I think one of the greatest fears is working on a product that doesn’t have P/M fit or people just don’t want to pay for it. Exactly what Gagan Biyani mentions. And especially in the early days you can’t figure it out easily.
Build a growth culture in your company
Another one is when a marketer joins an immature team that thinks that growth hacking is some magic that can skyrocket the company from day 1.
They think we’re Gandalf and that we can drive growth overnight without taking any resources from product, design and engineering.
I’ve seen a lot of times great marketers leave their jobs because founders read somewhere about growth hacking and don’t know how growth really works in practice. Unfortunately, growth marketing is a bit more chaotic than driving growth through traditional sales.

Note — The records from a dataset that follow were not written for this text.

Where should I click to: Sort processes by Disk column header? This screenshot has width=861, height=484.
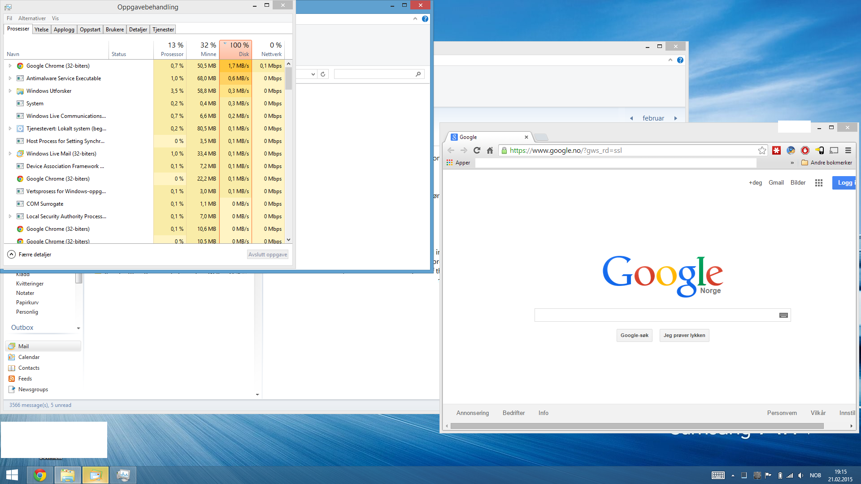coord(236,49)
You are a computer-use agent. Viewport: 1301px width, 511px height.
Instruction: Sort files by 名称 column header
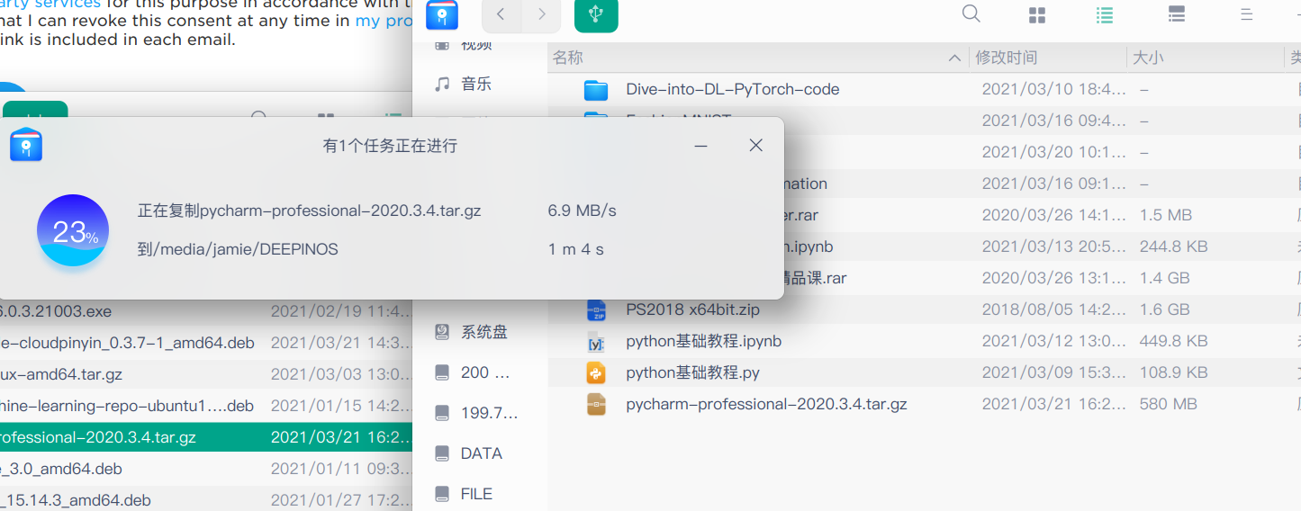tap(568, 58)
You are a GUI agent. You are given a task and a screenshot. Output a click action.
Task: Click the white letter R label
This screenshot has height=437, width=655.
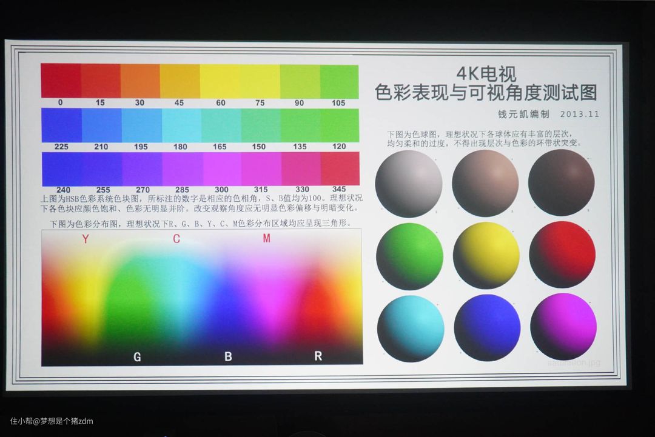click(x=318, y=356)
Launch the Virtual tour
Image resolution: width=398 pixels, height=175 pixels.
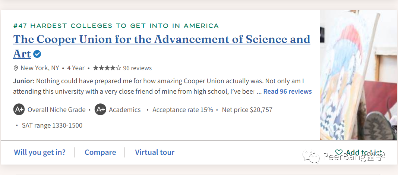(155, 152)
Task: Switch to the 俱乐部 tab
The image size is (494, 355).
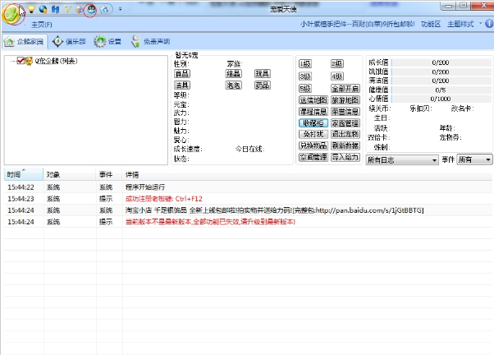Action: click(68, 40)
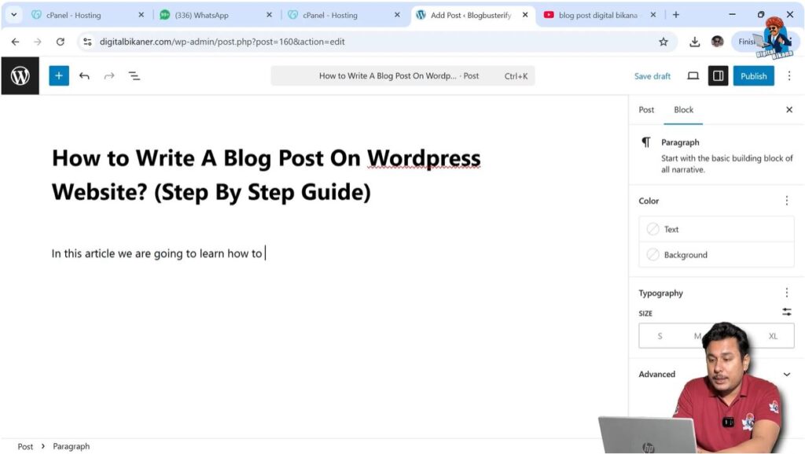Open the preview device icon
The image size is (805, 454).
click(x=693, y=76)
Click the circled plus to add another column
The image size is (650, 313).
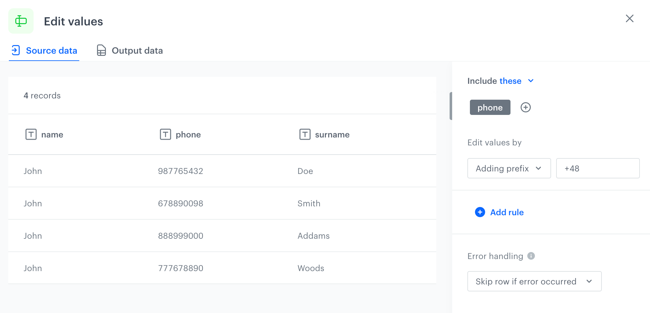[525, 108]
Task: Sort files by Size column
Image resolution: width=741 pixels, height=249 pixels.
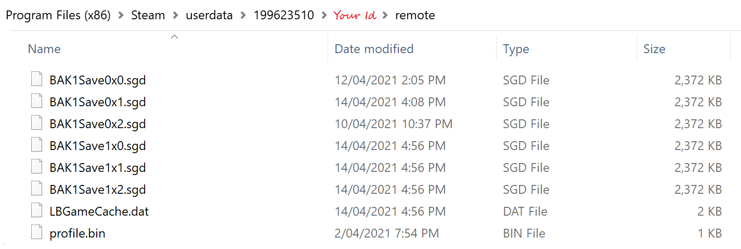Action: tap(654, 49)
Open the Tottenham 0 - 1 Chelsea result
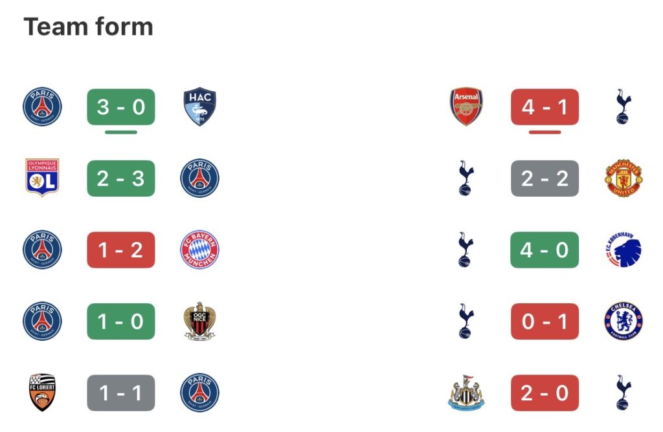Image resolution: width=663 pixels, height=432 pixels. click(545, 321)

In such cases, when the growth hacker asks for changes on the product (e.g. onboarding, virality, etc.) they either get ignored or his/her experiments get super low priority.
To address this, you either need to make sure that the top management/founders know what they’re talking about or be so good at selling growth internally, before doing anything else.
As Andrew Chen puts it:
Growth is not a bunch of small, tactical growth hacks—make a button this colour, etc.) It is a full model and system with linked parts and loops that align with your business.
Some actions that can be helpful:
- put growth on your team members’ title (even if they do product or other stuff)
- As Gustaf Alströmer from Airbnb says, explain them that very few features touch non-users— working on adding features in the product won’t help you acquire more customers.
- Show case studies that growth takes time and train them that failure is a big part of the game.
- Try to get some quick wins as soon as possible, mainly to keep the team’s psychology at a good level.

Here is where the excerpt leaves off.